IDEX Corporation (IEX - Free Report) recently announced that its board has approved an additional share repurchase program, authorizing it to buy back up to $500 million of its shares.
Under this program, the company is likely to make share repurchases from time to time through several means that include open market transactions and privately negotiated transactions. The timing and amount of share repurchases will depend on certain factors such as market conditions and relevant securities laws.
Strong cash flows allow IDEX to effectively deploy capital for repurchasing shares, paying out dividend as well as making acquisitions. Notably, the company’s free cash flow recorded an increase of 12.7% to $477.2 million in 2019, on a year-over-year basis. In 2019, the company repurchased shares worth $54.7 million and distributed dividends totaling $147.2 million. The quarterly dividend rate currently stands at 50 cents per share (a hike of 16% was announced in May 2019). As a matter of fact, this share repurchase program is likely to instill confidence among investors.

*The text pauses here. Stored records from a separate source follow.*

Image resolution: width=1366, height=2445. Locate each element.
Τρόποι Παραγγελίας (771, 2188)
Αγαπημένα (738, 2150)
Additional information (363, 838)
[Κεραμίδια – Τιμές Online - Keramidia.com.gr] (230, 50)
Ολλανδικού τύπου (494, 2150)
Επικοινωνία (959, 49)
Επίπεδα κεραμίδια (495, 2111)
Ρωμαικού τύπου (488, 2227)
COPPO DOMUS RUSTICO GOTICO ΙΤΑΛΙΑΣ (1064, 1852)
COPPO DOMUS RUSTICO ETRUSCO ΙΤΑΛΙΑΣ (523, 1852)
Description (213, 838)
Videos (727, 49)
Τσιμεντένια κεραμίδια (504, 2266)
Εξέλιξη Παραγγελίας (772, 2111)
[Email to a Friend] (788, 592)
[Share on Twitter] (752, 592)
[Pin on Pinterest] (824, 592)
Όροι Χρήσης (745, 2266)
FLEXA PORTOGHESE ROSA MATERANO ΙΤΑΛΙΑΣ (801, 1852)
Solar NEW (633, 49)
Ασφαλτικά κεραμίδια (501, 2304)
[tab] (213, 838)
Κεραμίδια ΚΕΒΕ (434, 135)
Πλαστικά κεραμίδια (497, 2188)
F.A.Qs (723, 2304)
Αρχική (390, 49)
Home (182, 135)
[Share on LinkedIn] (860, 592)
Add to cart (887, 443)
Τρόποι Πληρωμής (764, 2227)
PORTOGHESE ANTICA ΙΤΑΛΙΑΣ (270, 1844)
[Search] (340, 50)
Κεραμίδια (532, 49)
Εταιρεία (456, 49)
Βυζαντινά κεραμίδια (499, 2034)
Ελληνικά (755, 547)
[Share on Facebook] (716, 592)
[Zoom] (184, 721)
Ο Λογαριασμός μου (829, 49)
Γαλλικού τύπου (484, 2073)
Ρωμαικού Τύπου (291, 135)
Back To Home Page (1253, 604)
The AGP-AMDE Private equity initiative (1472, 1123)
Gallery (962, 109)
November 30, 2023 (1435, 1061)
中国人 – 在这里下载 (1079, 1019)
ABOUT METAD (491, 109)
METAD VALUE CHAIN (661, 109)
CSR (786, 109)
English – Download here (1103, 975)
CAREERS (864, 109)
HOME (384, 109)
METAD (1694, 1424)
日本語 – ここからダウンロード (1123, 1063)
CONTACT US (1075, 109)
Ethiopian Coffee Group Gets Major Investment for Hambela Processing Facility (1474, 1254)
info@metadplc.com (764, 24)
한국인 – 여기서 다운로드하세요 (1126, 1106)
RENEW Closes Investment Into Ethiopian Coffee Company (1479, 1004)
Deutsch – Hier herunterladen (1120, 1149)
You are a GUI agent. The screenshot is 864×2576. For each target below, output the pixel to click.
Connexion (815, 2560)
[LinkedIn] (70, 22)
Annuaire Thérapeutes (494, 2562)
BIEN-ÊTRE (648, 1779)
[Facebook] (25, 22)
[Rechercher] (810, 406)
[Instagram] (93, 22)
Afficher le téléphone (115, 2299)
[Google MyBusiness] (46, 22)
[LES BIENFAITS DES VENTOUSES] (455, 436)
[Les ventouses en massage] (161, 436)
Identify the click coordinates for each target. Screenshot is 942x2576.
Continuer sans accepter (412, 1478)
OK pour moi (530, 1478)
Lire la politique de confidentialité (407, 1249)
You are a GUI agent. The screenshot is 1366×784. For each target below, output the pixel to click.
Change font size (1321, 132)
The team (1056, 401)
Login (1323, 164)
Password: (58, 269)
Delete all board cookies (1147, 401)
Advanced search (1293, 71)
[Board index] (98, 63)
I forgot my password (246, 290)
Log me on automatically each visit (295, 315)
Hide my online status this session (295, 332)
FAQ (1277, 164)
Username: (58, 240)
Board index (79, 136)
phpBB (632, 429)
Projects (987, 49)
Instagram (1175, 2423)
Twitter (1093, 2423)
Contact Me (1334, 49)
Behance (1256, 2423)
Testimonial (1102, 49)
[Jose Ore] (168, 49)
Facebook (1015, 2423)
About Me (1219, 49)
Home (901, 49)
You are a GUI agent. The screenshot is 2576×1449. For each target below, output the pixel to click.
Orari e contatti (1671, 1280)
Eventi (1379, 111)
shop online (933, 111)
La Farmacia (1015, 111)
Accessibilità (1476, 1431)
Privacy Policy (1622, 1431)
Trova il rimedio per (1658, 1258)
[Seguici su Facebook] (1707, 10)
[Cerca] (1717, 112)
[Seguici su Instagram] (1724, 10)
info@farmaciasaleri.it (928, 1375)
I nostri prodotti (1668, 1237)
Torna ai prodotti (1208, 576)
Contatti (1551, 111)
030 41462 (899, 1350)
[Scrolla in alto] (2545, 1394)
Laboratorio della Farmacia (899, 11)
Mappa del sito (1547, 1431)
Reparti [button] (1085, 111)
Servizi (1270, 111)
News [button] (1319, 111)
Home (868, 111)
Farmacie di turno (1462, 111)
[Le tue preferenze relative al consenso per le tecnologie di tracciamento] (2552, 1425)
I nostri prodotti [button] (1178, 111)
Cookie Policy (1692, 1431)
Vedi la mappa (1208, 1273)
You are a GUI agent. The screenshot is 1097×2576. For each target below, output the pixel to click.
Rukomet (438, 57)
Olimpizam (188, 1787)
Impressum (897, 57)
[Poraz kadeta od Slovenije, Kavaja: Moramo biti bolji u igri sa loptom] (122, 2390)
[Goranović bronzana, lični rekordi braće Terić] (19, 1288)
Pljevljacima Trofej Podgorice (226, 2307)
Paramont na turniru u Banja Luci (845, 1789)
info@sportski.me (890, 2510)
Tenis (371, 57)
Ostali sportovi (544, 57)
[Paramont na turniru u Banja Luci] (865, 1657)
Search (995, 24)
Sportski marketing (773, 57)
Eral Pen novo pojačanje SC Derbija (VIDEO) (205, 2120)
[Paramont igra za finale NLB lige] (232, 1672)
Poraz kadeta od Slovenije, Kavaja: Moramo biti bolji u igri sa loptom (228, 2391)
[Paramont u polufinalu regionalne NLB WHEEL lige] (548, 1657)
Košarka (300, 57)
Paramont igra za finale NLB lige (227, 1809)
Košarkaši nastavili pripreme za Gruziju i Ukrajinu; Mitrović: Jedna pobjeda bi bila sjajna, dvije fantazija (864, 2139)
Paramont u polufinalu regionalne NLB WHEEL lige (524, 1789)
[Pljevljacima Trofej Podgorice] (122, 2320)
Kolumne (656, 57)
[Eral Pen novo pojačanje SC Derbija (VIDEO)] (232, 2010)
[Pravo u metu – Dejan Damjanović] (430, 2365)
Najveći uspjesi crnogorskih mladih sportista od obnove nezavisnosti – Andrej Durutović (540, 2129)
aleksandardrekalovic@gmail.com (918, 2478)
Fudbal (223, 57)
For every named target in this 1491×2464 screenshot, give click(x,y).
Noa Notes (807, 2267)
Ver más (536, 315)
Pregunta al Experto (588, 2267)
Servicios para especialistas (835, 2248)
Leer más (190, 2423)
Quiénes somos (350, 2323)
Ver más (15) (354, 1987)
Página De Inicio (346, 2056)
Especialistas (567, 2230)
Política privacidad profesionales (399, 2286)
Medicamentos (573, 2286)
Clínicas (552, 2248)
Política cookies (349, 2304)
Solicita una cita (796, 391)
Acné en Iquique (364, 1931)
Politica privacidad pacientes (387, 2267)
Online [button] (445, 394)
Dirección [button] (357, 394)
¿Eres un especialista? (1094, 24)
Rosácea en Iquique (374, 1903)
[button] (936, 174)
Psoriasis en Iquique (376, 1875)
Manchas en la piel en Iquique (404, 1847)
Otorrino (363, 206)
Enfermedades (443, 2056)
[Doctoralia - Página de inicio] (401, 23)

Existing Business Scenario
IDEX expects industrial markets to remain challenging in the first half of 2020, on account of weak global demand for industrial products. Notably, it expects organic sales for the year to be down 2% to flat. In the first quarter of 2020, the company anticipates organic sales to decline in the range of 4-5%.
Also, the company’s international operations have exposed it to the adverse impacts of macroeconomic cycles in the United States and international markets. Also, it faces risk from unfavorable movements in foreign currencies. For instance, in the fourth quarter of 2019, forex woes had an adverse 1% impact on its sales.
In the past six months, the Zacks Rank #4 (Sell) company's shares have dipped 30.6%, wider than the industry’s decline of 17.5%. Also, analysts have become increasingly bearish about the company in the past seven days. Consequently, the Zacks Consensus Estimate for its 2020 earnings has trended downward from $5.74 to $5.65 on two downward estimate revisions versus none upward. Over the same time frame, the consensus estimate for 2021 earnings has been revised downward from $6.14 to $6.07.
Stocks to Consider
Some better-ranked stocks from the same space are Graco Inc. (GGG - Free Report) , Tennant Company (TNC - Free Report) and Broadwind Energy, Inc. (BWEN - Free Report) . While Graco and Tennant sport a Zacks Rank #1 (Strong Buy), Broadwind Energy carries a Zacks Rank #2 (Buy). You can see the complete list of today’s Zacks #1 Rank stocks here.
Graco delivered positive earnings surprise of 0.40%, on average, in the trailing four quarters.
Tennant delivered positive earnings surprise of 26.60%, on average, in the trailing four quarters.
Broadwind Energy delivered positive earnings surprise of 10.42%, on average, in the trailing four quarters.